Every society perceives the need to differentiate between its legal norms and other norms of social, economic and political behaviour. But unlike domestic legal systems where this distinction is typically determined by constitutional provisions, the decentralised nature of the international legal system makes this a complex and contested issue. Moreover, contemporary international law is often the product of a subtle and evolving interplay of law-making instruments, both binding and non-binding, and of customary law and general principles. Only in this broader context can the significance of so-called soft law and multilateral treaties be fully appreciated.

An important question posed by any examination of international law-making structures is the extent to which we can or should make judgments about their legitimacy and coherence, and if so in what terms. Put simply, a law-making process perceived to be illegitimate or incoherent is more likely to be an ineffective process. From this perspective, the assumption of law-making power by the UN Security Council offers unique advantages of speed and universality, but it also poses a particular challenge to the development of a more open and participatory process observable in other international law-making bodies. The range and diversity of these bodies provide another challenge to the coherence and systemic character of international law. While the specialised agencies, commissions and programmes of the United Nations illustrate the value of specialisation and expertise, they also contribute to the fragmentation of international law-making as a whole, through what Koskenniemi calls functional differentiation. The risk is that there may then be competition between different subsystems of law and the values promoted by different international law-making institutions. Courts provide the ultimate affirmation for law-making undertaken by international organisations, treaty conferences and the International Law Commission. They can bring some measure of coherence to this fragmented institutional setting, insofar as they have to adjudicate on the inter-relationship of different norms, but they can do so only sporadically and are dependent on the establishment of jurisdiction. Moreover, the proliferation of international judicial tribunals creates its own problems. Most of these tribunals exercise specialised and limited jurisdiction outside any hierarchical structure and they do not necessarily have power to apply international law as a whole.

Understanding the character of contemporary international law-making is thus a complex and subtle undertaking. We do not pretend to have covered all of its aspects comprehensively.

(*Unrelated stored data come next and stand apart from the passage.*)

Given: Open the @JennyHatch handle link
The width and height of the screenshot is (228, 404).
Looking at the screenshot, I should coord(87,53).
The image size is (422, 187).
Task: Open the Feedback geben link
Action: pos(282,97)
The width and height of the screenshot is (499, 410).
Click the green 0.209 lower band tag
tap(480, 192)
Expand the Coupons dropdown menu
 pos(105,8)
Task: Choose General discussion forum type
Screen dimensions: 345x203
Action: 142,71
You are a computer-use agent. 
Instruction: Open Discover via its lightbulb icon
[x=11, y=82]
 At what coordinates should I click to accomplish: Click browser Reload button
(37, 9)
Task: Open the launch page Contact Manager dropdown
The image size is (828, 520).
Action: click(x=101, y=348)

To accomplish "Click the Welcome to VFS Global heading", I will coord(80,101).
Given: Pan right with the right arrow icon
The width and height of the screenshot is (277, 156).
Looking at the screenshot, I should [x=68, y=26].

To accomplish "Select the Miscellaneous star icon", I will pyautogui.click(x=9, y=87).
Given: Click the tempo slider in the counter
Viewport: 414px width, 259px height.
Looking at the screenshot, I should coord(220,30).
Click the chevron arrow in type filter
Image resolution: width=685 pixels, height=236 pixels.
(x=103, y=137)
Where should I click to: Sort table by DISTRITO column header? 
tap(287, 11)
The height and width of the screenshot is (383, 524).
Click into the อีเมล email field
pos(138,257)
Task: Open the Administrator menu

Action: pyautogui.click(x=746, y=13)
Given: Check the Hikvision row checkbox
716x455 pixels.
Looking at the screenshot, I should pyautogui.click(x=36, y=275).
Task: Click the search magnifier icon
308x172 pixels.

Our interest in the topic and some of our thinking reflect our own special interests, as well as the LLM teaching we both undertake in the subjects covered by this book. Our material has been chosen to illustrate the main themes, not to provide an encyclopedic treatment. A great many people in international organisations, NGOs, the International Law Commission and the United Kingdom Foreign and Commonwealth Office have been especially helpful and encouraging to us during our research for this book; their willingness to talk about international law-making and the experience of their own organisations provided us with a wealth of material, not all of which we have been able to use. Nevertheless, we cannot claim to offer the reader more than a selective snapshot of contemporary law-making processes. Their diversity and dynamics provide ample scope for further study and different points of view, but for anyone who reads this book from beginning to end the importance of understanding multilateral law-making in todays world is plain to see. We hope that something of our enjoyment in thinking about the topic has survived the writing.